The Normalized Radar Cross Section (sigma0) as computed from Level-1 SAR data can be detrended in the case of ocean scenes.

The goal is to remove the averaged trend (decreasing) of the NRCS with (increasing) incidence angle observed for acquisitions over ocean.

The detrend maximizes the contrasts in the image due to geophysical phenomena and improves the visualization experience of ocean scenes.

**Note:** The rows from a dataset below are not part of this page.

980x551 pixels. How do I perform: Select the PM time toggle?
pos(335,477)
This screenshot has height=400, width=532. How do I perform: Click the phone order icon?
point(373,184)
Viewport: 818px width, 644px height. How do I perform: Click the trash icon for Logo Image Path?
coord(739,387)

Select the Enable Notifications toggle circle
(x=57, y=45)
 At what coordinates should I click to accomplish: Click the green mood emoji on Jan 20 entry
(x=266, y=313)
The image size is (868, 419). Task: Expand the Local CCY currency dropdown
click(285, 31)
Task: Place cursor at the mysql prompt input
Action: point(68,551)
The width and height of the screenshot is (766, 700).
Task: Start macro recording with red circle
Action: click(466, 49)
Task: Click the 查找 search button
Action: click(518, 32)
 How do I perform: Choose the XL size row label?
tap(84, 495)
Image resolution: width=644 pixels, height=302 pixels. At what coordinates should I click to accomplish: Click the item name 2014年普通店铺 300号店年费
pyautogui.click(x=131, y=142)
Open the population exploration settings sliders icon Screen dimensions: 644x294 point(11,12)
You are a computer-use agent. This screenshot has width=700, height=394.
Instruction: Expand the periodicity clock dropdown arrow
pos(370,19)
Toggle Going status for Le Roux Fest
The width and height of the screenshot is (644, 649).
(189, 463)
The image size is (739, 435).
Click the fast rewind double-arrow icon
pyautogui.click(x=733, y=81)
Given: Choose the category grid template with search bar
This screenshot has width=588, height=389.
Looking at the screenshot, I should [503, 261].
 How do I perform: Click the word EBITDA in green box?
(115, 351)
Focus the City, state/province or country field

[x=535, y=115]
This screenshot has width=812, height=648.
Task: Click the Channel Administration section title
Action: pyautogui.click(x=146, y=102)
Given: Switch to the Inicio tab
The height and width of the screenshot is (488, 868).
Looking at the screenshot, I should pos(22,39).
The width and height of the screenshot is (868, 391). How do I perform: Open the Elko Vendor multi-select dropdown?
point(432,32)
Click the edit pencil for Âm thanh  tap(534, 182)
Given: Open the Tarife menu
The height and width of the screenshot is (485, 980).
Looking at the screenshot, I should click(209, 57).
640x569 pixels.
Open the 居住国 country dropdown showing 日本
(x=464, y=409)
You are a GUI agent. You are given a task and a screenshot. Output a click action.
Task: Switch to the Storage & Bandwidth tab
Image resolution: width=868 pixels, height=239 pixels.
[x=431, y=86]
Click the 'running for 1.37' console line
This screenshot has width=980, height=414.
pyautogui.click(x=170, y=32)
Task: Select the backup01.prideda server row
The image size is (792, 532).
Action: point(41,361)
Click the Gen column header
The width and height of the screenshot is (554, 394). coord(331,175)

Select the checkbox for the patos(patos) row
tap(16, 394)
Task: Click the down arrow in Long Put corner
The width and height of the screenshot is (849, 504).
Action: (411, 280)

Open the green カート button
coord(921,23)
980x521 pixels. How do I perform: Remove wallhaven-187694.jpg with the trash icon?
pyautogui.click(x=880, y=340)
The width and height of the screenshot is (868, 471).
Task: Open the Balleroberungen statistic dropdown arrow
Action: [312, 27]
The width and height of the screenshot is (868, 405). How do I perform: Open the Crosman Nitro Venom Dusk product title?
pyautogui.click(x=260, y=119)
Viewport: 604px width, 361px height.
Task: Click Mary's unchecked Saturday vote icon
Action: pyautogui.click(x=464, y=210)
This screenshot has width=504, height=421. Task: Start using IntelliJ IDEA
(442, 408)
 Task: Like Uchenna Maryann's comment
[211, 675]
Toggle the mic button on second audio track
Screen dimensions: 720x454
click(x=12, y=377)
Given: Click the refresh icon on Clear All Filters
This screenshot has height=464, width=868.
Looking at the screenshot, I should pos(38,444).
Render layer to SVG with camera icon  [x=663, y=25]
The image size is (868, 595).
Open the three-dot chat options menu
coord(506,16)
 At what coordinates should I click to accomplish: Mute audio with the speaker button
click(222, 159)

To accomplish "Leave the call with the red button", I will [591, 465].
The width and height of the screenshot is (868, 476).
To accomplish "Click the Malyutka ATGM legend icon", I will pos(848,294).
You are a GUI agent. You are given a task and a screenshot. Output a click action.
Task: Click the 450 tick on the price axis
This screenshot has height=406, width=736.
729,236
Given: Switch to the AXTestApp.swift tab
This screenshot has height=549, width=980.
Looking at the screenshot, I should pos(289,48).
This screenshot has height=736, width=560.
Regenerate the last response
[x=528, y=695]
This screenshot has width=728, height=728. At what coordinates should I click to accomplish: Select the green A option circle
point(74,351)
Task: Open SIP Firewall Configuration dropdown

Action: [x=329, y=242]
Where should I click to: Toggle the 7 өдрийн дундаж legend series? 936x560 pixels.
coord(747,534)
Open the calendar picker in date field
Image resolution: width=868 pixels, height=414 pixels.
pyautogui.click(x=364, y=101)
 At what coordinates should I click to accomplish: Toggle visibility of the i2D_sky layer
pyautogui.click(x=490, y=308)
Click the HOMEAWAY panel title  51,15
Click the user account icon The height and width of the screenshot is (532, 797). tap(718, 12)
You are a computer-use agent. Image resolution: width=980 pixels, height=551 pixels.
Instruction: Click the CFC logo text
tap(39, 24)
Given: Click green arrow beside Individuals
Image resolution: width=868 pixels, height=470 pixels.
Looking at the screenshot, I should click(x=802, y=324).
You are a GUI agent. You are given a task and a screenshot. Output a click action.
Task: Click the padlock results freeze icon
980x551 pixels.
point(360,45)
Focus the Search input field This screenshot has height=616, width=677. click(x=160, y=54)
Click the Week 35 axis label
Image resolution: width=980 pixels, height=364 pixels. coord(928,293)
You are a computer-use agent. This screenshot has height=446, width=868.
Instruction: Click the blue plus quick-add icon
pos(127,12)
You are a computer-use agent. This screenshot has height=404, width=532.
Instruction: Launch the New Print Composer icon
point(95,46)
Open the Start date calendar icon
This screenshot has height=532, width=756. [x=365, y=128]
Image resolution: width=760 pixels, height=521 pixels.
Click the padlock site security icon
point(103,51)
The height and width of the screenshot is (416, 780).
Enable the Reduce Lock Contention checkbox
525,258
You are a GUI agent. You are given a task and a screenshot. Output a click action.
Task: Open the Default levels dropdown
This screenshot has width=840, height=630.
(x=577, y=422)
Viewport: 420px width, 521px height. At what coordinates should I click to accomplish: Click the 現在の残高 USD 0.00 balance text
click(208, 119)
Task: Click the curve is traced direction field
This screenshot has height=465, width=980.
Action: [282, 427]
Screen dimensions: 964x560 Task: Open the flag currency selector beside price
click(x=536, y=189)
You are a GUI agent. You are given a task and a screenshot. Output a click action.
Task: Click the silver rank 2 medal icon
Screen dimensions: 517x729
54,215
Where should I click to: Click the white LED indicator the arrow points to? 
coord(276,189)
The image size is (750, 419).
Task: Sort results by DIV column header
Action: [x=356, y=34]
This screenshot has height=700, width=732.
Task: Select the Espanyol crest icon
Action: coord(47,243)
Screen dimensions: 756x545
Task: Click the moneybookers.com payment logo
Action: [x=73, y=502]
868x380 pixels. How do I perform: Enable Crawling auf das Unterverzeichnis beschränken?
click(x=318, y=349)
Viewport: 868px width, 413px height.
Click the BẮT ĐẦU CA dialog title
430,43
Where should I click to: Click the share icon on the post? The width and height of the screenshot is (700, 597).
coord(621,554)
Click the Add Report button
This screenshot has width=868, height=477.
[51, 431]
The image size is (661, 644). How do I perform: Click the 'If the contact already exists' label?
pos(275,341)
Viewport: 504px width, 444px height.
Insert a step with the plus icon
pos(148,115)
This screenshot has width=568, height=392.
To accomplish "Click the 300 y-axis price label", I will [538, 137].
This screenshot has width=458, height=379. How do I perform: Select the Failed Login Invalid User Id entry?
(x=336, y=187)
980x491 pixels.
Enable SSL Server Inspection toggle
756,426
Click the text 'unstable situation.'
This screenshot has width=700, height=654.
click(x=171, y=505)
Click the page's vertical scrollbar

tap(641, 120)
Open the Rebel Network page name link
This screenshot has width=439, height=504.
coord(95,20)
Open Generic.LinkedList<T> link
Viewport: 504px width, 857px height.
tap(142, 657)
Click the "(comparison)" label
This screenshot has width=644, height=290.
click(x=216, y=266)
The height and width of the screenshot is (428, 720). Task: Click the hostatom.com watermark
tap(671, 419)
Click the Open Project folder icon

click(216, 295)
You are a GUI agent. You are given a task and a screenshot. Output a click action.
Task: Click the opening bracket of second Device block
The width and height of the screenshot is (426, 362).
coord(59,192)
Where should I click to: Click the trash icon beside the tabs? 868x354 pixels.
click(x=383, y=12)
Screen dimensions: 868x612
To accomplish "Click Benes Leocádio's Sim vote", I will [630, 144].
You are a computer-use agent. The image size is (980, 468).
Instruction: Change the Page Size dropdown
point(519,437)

Sigma0_detrend is also termed image roughness or nice display.

[1]:
import xsar
import xsarsea
[2]:
# use holoviews for plots
import bokeh.io
bokeh.io.output_notebook()
import holoviews as hv
hv.extension('bokeh')
from holoviews.operation.datashader import datashade,rasterize
Loading BokehJS ...
[3]:
# optional debug message
import logging
logging.basicConfig()
logging.getLogger('xsarsea').setLevel(logging.INFO) # .setLevel(logging.DEBUG) for more messages

read the dataset with xsar

[4]:
# get test file. You can replace with an path to other SAFE
filename = xsar.get_test_file('S1A_IW_GRDH_1SDV_20170907T103020_20170907T103045_018268_01EB76_Z010.SAFE')
filename
[4]:
'/tmp/S1A_IW_GRDH_1SDV_20170907T103020_20170907T103045_018268_01EB76_Z010.SAFE'
[5]:
# open the dataset with xsar
sar_ds = xsar.open_dataset(filename, resolution='1000m')
sar_ds[['longitude','latitude','sigma0','incidence']]

[5]:
<xarray.Dataset>
Dimensions:      (line: 167, sample: 251, pol: 2)
Coordinates:
  * pol          (pol) object 'VV' 'VH'
  * line         (line) float64 49.5 149.5 249.5 ... 1.655e+04 1.665e+04
  * sample       (sample) float64 49.5 149.5 249.5 ... 2.495e+04 2.505e+04
    spatial_ref  int64 0
Data variables:
    longitude    (line, sample) float64 dask.array<chunksize=(167, 251), meta=np.ndarray>
    latitude     (line, sample) float64 dask.array<chunksize=(167, 251), meta=np.ndarray>
    sigma0       (pol, line, sample) float64 dask.array<chunksize=(1, 167, 251), meta=np.ndarray>
    incidence    (line, sample) float64 dask.array<chunksize=(167, 251), meta=np.ndarray>
Attributes: (12/15)
    name:              SENTINEL1_DS:/tmp/S1A_IW_GRDH_1SDV_20170907T103020_201...
    short_name:        SENTINEL1_DS:S1A_IW_GRDH_1SDV_20170907T103020_20170907...
    product:           GRDH
    safe:              S1A_IW_GRDH_1SDV_20170907T103020_20170907T103045_01826...
    swath:             IW
    multidataset:      False
    ...                ...
    start_date:        2017-09-07 10:30:20.936409
    stop_date:         2017-09-07 10:30:45.935264
    footprint:         POLYGON ((-67.84221143971432 20.72564283093837, -70.22...
    coverage:          170km * 251km (line * sample )
    orbit_pass:        Descending
    platform_heading:  -167.7668824808032

Sigma0 detrending with xsarsea

Sigma0 detrending is done by xsarsea.sigma0_detrend function

As the resulting xarray dataset have the same coordinates as the original sigma0, we can add a sigma0_detrend variable to the dataset.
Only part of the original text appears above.